Strings Replace#

group strings_replace

Functions

std::unique_ptr<column> replace(strings_column_view const &input, string_scalar const &target, string_scalar const &repl, cudf::size_type maxrepl = -1, rmm::cuda_stream_view stream = cudf::get_default_stream(), rmm::device_async_resource_ref mr = rmm::mr::get_current_device_resource())#

Replaces target string within each string with the specified replacement string.

This function searches each string in the column for the target string. If found, the target string is replaced by the repl string within the input string. If not found, the output entry is just a copy of the corresponding input string.

Specifying an empty string for repl will essentially remove the target string if found in each string.

Null string entries will return null output string entries.

Example:
s = ["hello", "goodbye"]
r1 = replace(s,"o","OOO")
r1 is now ["hellOOO","gOOOOOOdbye"]
r2 = replace(s,"oo","")
r2 is now ["hello","gdbye"]
Throws:

cudf::logic_error – if target is an empty string.

Parameters:
  • input – Strings column for this operation

  • target – String to search for within each string

  • repl – Replacement string if target is found

  • maxrepl – Maximum times to replace if target appears multiple times in the input string. Default of -1 specifies replace all occurrences of target in each string.

  • stream – CUDA stream used for device memory operations and kernel launches

  • mr – Device memory resource used to allocate the returned column’s device memory

Returns:

New strings column

std::unique_ptr<column> replace_slice(strings_column_view const &input, string_scalar const &repl = string_scalar(""), size_type start = 0, size_type stop = -1, rmm::cuda_stream_view stream = cudf::get_default_stream(), rmm::device_async_resource_ref mr = rmm::mr::get_current_device_resource())#

This function replaces each string in the column with the provided repl string within the [start,stop) character position range.

Null string entries will return null output string entries.

Position values are 0-based meaning position 0 is the first character of each string.

This function can be used to insert a string into specific position by specifying the same position value for start and stop. The repl string can be appended to each string by specifying -1 for both start and stop.

Example:
s = ["abcdefghij","0123456789"]
r = s.replace_slice(s,2,5,"z")
r is now ["abzfghij", "01z56789"]
Throws:

cudf::logic_error – if start is greater than stop.

Parameters:
  • input – Strings column for this operation.

  • repl – Replacement string for specified positions found. Default is empty string.

  • start – Start position where repl will be added. Default is 0, first character position.

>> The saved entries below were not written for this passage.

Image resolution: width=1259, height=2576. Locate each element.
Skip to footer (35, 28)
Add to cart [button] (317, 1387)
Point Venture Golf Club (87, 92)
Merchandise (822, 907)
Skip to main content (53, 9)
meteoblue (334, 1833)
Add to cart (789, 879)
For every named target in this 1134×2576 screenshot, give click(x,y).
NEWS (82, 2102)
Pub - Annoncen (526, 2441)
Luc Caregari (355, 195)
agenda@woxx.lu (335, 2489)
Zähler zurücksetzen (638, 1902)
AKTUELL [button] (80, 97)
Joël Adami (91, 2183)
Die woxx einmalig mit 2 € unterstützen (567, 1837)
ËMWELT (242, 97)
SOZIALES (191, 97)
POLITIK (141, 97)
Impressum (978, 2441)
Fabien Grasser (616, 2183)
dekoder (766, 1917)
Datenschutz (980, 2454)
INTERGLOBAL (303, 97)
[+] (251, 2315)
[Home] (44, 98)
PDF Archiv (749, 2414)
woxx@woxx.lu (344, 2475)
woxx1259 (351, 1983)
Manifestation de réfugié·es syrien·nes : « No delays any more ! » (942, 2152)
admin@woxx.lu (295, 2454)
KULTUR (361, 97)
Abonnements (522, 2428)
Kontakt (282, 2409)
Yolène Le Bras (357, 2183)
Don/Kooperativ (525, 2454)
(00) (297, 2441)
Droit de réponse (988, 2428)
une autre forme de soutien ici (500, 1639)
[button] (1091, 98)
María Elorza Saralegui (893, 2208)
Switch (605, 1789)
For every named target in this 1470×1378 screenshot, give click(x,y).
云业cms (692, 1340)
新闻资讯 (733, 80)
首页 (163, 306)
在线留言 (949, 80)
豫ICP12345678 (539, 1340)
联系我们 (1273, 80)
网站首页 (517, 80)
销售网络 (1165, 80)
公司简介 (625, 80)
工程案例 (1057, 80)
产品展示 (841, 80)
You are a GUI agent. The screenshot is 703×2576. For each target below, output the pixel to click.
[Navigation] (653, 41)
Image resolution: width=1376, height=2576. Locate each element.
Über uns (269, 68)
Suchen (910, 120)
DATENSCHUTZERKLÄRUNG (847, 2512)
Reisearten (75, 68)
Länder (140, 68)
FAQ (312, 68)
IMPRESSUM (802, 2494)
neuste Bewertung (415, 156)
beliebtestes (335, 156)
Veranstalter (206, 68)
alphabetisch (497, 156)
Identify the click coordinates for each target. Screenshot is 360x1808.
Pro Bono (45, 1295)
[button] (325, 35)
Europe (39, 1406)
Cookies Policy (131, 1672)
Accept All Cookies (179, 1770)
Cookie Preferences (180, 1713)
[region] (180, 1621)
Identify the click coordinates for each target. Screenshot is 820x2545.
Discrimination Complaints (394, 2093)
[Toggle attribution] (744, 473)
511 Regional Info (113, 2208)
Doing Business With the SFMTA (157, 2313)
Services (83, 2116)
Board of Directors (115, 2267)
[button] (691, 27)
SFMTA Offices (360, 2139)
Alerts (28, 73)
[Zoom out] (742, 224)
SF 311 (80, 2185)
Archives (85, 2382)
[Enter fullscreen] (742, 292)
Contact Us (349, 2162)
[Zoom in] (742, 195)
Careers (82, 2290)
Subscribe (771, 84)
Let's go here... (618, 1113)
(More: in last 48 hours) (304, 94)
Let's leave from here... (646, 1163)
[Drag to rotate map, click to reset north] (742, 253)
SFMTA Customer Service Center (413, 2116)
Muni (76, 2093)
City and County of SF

  • stop – End position (exclusive) to use for replacement. Default of -1 specifies the end of each string.

  • stream – CUDA stream used for device memory operations and kernel launches

  • mr – Device memory resource used to allocate the returned column’s device memory

Returns:

New strings column

std::unique_ptr<column> replace_multiple(strings_column_view const &input, strings_column_view const &targets, strings_column_view const &repls, rmm::cuda_stream_view stream = cudf::get_default_stream(), rmm::device_async_resource_ref mr = rmm::mr::get_current_device_resource())#

Replaces substrings matching a list of targets with the corresponding replacement strings.

For each string in strings, the list of targets is searched within that string. If a target string is found, it is replaced by the corresponding entry in the repls column. All occurrences found in each string are replaced.

This does not use regex to match targets in the string. Empty string targets are ignored.

Null string entries will return null output string entries.

The repls argument can optionally contain a single string. In this case, all matching target substrings will be replaced by that single string.

Example:
s = ["hello", "goodbye"]
tgts = ["e","o"]
repls = ["EE","OO"]
r1 = replace(s,tgts,repls)
r1 is now ["hEEllO", "gOOOOdbyEE"]
tgts = ["e","oo"]
repls = ["33",""]
r2 = replace(s,tgts,repls)
r2 is now ["h33llo", "gdby33"]
Throws:
  • cudf::logic_error – if targets and repls are different sizes except if repls is a single string.

  • cudf::logic_error – if targets or repls contain null entries.

Parameters:
  • input – Strings column for this operation

  • targets – Strings to search for in each string

  • repls – Corresponding replacement strings for target strings

  • stream – CUDA stream used for device memory operations and kernel launches

  • mr – Device memory resource used to allocate the returned column’s device memory

Returns:

New strings column

std::unique_ptr<column> replace(strings_column_view const &input, strings_column_view const &targets, strings_column_view const &repls, rmm::cuda_stream_view stream = cudf::get_default_stream(), rmm::device_async_resource_ref mr = rmm::mr::get_current_device_resource())#

Replaces substrings matching a list of targets with the corresponding replacement strings.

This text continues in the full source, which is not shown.